# Supplied data

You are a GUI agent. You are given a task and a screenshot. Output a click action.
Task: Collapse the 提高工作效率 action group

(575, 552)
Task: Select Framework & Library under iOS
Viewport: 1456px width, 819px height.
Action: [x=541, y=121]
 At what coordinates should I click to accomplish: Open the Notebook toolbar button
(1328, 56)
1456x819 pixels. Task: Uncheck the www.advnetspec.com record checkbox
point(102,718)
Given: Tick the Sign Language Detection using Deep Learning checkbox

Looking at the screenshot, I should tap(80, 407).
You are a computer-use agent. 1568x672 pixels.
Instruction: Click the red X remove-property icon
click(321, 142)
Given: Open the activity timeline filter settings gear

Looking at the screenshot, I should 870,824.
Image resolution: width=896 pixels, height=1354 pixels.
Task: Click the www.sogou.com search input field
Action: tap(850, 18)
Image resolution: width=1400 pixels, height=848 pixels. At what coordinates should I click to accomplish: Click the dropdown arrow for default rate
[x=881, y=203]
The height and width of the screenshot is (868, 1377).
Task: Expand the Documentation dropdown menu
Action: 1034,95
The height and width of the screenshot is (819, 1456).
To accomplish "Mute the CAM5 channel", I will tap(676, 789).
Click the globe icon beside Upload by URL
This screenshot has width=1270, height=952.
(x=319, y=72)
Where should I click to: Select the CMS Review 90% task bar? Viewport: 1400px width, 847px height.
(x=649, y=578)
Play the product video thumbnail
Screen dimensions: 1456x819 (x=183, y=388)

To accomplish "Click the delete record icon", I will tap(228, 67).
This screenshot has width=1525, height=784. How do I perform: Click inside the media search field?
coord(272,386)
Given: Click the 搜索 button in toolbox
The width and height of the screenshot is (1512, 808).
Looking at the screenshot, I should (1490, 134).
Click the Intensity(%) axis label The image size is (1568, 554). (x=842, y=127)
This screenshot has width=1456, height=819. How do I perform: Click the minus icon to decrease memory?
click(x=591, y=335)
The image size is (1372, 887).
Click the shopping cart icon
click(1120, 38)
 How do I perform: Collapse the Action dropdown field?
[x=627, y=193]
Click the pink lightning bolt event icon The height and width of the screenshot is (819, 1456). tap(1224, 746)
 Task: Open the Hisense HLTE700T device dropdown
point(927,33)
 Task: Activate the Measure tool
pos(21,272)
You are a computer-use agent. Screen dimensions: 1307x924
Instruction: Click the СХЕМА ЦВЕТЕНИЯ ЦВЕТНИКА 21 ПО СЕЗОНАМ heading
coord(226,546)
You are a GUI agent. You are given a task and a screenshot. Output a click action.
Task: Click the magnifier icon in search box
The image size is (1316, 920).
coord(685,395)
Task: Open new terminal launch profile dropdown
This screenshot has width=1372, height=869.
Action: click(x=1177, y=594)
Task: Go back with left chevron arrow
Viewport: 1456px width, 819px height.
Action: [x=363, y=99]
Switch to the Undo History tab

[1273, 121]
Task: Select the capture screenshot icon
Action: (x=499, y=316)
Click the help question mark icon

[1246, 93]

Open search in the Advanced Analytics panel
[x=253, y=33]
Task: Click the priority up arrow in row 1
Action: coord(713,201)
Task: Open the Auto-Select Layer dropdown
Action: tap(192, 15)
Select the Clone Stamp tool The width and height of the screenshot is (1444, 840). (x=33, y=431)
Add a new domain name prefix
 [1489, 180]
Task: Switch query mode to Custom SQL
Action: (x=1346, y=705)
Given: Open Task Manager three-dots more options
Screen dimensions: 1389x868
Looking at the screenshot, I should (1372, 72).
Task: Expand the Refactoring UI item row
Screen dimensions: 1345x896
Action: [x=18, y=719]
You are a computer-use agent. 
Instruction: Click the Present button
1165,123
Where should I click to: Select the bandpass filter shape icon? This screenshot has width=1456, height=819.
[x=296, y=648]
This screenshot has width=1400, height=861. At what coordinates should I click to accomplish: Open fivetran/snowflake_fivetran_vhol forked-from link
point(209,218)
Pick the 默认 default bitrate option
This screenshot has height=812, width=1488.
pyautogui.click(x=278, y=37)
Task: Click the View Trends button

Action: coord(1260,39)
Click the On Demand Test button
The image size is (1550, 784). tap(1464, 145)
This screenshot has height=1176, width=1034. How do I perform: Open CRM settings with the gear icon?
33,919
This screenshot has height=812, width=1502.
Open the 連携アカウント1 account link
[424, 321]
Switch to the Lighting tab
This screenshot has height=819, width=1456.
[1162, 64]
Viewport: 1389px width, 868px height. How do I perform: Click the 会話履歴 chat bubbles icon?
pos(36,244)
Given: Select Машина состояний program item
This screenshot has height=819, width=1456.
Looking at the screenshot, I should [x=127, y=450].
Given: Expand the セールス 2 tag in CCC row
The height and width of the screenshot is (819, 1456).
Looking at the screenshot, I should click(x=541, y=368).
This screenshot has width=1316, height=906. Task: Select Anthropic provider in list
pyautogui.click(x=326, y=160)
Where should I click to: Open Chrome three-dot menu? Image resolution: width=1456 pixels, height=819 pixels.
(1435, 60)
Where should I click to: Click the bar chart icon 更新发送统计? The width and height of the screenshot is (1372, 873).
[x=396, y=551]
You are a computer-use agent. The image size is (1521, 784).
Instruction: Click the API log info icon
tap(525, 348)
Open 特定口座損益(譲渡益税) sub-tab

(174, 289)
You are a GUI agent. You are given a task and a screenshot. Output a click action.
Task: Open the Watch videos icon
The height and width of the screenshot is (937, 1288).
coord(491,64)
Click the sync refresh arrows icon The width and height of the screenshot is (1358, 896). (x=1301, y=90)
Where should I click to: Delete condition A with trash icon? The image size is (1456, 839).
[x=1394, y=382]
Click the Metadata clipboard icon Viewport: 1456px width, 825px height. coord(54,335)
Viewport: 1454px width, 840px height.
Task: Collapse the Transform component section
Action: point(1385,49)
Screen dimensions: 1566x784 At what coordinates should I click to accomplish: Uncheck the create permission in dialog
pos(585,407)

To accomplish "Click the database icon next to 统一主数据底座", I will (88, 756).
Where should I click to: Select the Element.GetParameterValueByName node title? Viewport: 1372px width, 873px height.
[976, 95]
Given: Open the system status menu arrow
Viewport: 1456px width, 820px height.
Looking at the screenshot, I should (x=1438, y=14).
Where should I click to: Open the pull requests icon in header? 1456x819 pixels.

# Exercise aim
The listing above holds a line with "Click the help question mark icon" and a line with "This screenshot has height=812, width=1502.". Print the stretch from the first through the second, exactly and alone.

# Solution for this problem
Click the help question mark icon

[1246, 93]

Open search in the Advanced Analytics panel
[x=253, y=33]
Task: Click the priority up arrow in row 1
Action: coord(713,201)
Task: Open the Auto-Select Layer dropdown
Action: tap(192, 15)
Select the Clone Stamp tool The width and height of the screenshot is (1444, 840). (x=33, y=431)
Add a new domain name prefix
 [1489, 180]
Task: Switch query mode to Custom SQL
Action: (x=1346, y=705)
Given: Open Task Manager three-dots more options
Screen dimensions: 1389x868
Looking at the screenshot, I should (1372, 72).
Task: Expand the Refactoring UI item row
Screen dimensions: 1345x896
Action: [x=18, y=719]
You are a computer-use agent. 
Instruction: Click the Present button
1165,123
Where should I click to: Select the bandpass filter shape icon? This screenshot has width=1456, height=819.
[x=296, y=648]
This screenshot has width=1400, height=861. At what coordinates should I click to accomplish: Open fivetran/snowflake_fivetran_vhol forked-from link
point(209,218)
Pick the 默认 default bitrate option
This screenshot has height=812, width=1488.
pyautogui.click(x=278, y=37)
Task: Click the View Trends button

Action: coord(1260,39)
Click the On Demand Test button
The image size is (1550, 784). tap(1464, 145)
This screenshot has height=1176, width=1034. How do I perform: Open CRM settings with the gear icon?
33,919
This screenshot has height=812, width=1502.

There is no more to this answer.